Cobb then introduced Christine Ross, St. Jude number 10,162. She shared her story of being diagnosed with cancer at the age of five.

"I will be 31 next month," she said. "Once you are a patient at St. Jude, they stay with you."

She said she will be checking into St. Jude Hospital for a week's stay of tests.

"St. Jude follows me," she said. "They share their research with the world. I will be there tomorrow with those children. They depend on you."

She said she is hoping to be part of a new study for the first medication to prevent breast cancer.

"Thank you for letting me share my story," Ross said.

Cobb again said the event is not just about Scout, it is about all of the children.

"Last year, when I told you it was not just about Scout, I looked into your eyes and I knew it was about Scout and our family. We cannot give enough thanks. Here we are one year later and it is not about Scout. Since March, she has had no sign of cancer. She has not had one sick day related to her neuroblastoma.

"When we went to St. Jude we saw a chart of the most common cancers on a scale that is updated every five years. At the end of 2005, leukemia was number one on the chart and neuroblastoma was number 10 with the lowest survivor rate, under 50 percent. When the new data came out in 2010, neuroblastoma had moved up to number six with a 76 percent cure rate because of the research being done at St. Jude.
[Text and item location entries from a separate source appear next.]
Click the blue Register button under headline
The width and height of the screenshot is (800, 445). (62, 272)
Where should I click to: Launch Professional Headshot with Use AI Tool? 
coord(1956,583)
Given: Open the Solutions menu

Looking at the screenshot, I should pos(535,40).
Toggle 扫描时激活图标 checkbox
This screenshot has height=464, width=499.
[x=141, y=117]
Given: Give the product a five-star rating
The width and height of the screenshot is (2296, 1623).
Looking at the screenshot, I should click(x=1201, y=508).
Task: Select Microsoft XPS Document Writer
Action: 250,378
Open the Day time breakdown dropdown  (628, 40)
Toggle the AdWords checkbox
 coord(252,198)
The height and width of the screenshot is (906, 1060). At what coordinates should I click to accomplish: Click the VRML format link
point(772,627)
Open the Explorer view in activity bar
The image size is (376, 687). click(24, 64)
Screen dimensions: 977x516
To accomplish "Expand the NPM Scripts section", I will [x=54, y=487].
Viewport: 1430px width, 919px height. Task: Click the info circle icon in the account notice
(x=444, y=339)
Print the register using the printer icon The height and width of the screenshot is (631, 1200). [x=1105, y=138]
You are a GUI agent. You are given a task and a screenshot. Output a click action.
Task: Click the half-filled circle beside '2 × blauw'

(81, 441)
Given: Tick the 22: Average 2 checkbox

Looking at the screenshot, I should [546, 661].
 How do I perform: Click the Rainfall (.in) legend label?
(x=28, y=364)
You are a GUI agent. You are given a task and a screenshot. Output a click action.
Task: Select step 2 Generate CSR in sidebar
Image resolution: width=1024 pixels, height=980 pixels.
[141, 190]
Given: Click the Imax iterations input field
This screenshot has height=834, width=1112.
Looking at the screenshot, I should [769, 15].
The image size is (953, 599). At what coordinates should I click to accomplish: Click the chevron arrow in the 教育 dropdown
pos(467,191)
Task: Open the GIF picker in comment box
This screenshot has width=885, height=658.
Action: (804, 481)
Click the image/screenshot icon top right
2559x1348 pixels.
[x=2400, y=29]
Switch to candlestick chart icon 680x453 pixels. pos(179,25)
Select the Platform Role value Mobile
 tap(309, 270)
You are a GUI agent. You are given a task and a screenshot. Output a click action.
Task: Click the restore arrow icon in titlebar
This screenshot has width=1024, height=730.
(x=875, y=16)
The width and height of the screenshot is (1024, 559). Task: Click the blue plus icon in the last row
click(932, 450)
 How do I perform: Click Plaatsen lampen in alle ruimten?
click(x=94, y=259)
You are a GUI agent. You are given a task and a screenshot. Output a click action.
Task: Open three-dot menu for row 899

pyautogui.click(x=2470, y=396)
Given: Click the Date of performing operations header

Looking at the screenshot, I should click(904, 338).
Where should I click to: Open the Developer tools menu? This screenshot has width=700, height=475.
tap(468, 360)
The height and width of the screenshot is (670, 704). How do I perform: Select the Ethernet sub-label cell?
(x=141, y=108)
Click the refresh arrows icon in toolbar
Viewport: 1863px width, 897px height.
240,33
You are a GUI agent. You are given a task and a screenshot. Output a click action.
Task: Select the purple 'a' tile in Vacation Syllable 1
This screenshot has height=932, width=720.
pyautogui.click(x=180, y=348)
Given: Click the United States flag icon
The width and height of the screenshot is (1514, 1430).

"We have three of your young people from this area that have been diagnosed with cancer since last year. Savannah Stewart, who is out of the age range for St. Jude, has breast cancer. Noah Cook, a 15-year-old sophomore, has leukemia. At 15, he should not have to be battling bone marrow transplants and fighting cancer. Then there is Kaylee James, a 2011 graduate of BIC. She is at St. Jude fighting. This is about all of them and the hundreds we do not know their names."

Door prizes were given away with the meal tickets and the winner of the John Deere lawn tractor donated it back to be auctioned.

Other door prizes included a 42-inch television, an iPad, and a custom butchered freezer-ready hog.

Mitchell Hagen served as the auctioneer with help from ringmen Bob Grisham, Dwight Whittenburg, Kenny Qualls and Roger Bell helping keeping the bidding going.

Mark Taylor served as emcee and he expressed his appreciation to everyone.

In addition to the live auction, there was a silent auction.

A large variety of items numbering 100 were auctioned. A signed baseball by Yadier Molina went for $2,100, and homemade cinnamon rolls for $600. Food was provided by Nikki B's of Monette and Jerry Cobb. People were not there looking for a bargain, they were there for the children of St. Jude.